For an update of a release 3.x to 4.0 version I suggest the following: take this opportunity to re-engineer your website :-) Many things have change in the R4 release, it will be the best to do a fresh start and copy your existing templates, stylesheets etc. bit by bit to the new system.
The R4 has a system for including custom design elements, so that further updates will be much easier. See (?Naming Rules for custom Elements?).
And R4 contains a powerful component system with which you can store common used HTML parts in a central place and re-use them in templates. That will make your templates much easier to read. So, while re-engineering your site with the R4 release, take advantage of that and put as much code in components as possible
Recommended steps:
Follow all the instructions from the (?Installing the system?) topic. Make sure you installed the new openwebcms35.jar.
Create a new database based on the openwebcms.nsf database from the R4 package.
Open the translator.nsf, hit 'inject to target database' and choose your new OpenWebCMS? database. That injects language data into the database.

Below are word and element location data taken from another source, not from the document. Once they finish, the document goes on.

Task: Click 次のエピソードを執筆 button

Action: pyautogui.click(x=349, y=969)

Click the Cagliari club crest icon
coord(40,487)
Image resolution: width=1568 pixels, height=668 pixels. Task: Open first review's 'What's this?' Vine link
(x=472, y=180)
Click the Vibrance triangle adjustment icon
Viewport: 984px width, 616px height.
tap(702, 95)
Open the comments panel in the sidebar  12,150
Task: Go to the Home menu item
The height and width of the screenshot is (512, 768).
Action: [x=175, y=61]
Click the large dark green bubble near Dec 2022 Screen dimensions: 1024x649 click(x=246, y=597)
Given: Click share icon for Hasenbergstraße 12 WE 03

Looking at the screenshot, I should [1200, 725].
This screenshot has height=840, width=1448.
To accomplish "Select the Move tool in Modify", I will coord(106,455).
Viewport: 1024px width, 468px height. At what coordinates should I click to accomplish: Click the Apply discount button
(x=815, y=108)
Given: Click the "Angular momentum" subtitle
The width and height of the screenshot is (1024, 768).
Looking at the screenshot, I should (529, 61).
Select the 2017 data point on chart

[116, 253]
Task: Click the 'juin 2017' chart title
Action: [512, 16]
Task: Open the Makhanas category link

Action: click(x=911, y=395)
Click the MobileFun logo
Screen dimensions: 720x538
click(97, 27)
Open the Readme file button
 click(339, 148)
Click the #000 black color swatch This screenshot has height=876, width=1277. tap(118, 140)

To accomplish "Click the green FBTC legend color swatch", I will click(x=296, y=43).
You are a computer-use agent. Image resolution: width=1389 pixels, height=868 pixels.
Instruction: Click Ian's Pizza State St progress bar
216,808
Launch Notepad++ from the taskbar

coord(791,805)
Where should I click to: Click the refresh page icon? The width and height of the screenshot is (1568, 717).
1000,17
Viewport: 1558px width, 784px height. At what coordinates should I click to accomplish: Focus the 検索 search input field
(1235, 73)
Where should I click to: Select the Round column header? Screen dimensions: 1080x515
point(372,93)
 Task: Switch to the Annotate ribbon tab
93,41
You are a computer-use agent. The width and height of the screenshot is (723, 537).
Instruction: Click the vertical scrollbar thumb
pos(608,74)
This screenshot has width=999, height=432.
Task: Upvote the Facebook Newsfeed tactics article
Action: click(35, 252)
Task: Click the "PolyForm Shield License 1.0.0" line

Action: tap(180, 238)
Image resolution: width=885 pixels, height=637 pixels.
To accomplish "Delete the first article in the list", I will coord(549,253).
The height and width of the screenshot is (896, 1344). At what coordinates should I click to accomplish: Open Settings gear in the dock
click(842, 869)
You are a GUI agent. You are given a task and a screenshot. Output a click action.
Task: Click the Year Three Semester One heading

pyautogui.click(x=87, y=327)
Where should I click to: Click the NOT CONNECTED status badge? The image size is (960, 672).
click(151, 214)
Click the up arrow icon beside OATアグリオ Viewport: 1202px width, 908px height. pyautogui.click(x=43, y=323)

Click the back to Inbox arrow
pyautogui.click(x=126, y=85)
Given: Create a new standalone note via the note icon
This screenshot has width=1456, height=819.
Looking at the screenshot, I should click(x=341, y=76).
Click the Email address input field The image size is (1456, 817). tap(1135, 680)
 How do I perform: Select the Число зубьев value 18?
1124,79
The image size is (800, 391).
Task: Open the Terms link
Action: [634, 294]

Copy basic settings from your old to the new database.
Copy Resources (files, javascript) from the old to the new db.
Copy areas and stylesheets from the old to the new database.
Copy templates from the old to the new database. Then check your templates for common used code and move that to components. Be happy that you can re-use central stored code in multple templates.
Copy content types from the old to the new database. Edit and re-save every type.
Copy searchresult templates, edit and re-save them.
When copying content documents they will get a new internet key - thats bad during this migration.. open the agent 'onPaste' and comment out the 'doc.save' call.
Copy some of the most important content documents (homepage and some others), restart http task and see if the site works.
If the site basically works, copy the remaining content documents.
If everything copied fine, re-activate the 'doc.save' in the agent 'onPaste'.
If you made custom modifications to OpenWebCMS? design elements, re-engineer them bit by bit using the new Naming Rules for custom Elements.